Check for any long-running or blocking transactions on s6 (SHOW PROCESSLIST).
If stuck, restart the replication worker or clear problematic queries.
Provide ETA for full catch-up or escalate if hardware/network issues.

Related Objects

Event Timeline

This is due to a hardware issue with one of the hosts involved in the replication chain to the wiki replicas: T394624: db1155 HW memory errors

normal expectations (web replicas: < 5 min; analytics: < 1 h)

[citation needed]

The server has been fixed and it is now slowly catching up.
@Voyagerim I would like to understand where these expectations come from:

This far exceeds normal expectations (web replicas: < 5 min; analytics: < 1 h)

I was one of the people that set up the wiki replicas years ago and I am pretty sure we didn't commit to any of this, because it is pretty much impossible to guarantee those numbers, even further, there are schema changes that can take days to replicate. So it is important to understand where those expectations come from, because there is some misalignment somewhere and it should be addressed.

Thanks

@Marostegui , expectations regarding replication latency thresholds - namely that web replicas should maintain a latency of less than 5 minutes and analytic replicas less than 1 hour - are not formal service level agreements (SLAs), but rather empirical observations.

The MediaWiki load balancer is configured to stop sending read requests to a replica if its latency exceeds 5 seconds. The maxlag parameter, introduced in MediaWiki 1.10, allows clients (e.g. bots) to check the replication latency before executing write requests. If the delay exceeds the specified threshold (typically 5 seconds), the server returns an error, prompting the client to repeat the request later.

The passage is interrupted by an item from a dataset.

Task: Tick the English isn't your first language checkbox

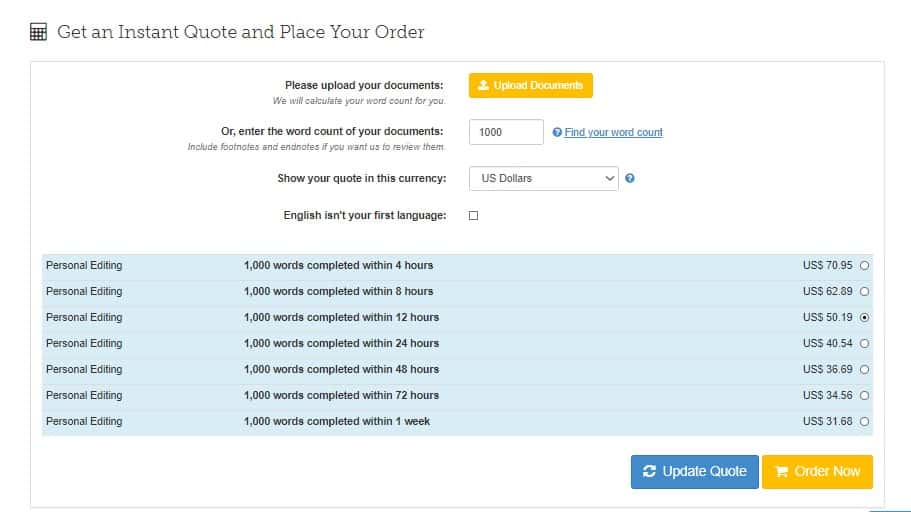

Thanks for the feedback, I think the problem is solved.

@Marostegui , expectations regarding replication latency thresholds - namely that web replicas should maintain a latency of less than 5 minutes and analytic replicas less than 1 hour - are not formal service level agreements (SLAs), but rather empirical observations.

I think it is important to differentiate between expectations and observations. especially with a service that is not considered mission critical. We are happy that they work well most of the time though, and we hope to keep that level of service, but again, those cannot be called expectations.

The MediaWiki load balancer is configured to stop sending read requests to a replica if its latency exceeds 5 seconds. The maxlag parameter, introduced in MediaWiki 1.10, allows clients (e.g. bots) to check the replication latency before executing write requests. If the delay exceeds the specified threshold (typically 5 seconds), the server returns an error, prompting the client to repeat the request later.

These hosts are not under MW load balancer, in fact, they do not have any load balancer in front of them (they use a DNS system to map IPs and sections but that is about it). These hosts aren't part of the normal production replicas, they live hanging behind a production replica, a host that filters the data (which we call sanitarium, which is in fact, the one that had issues).

Marostegui claimed this task.
Marostegui added a project: Data-Persistence.

Lag is back to 0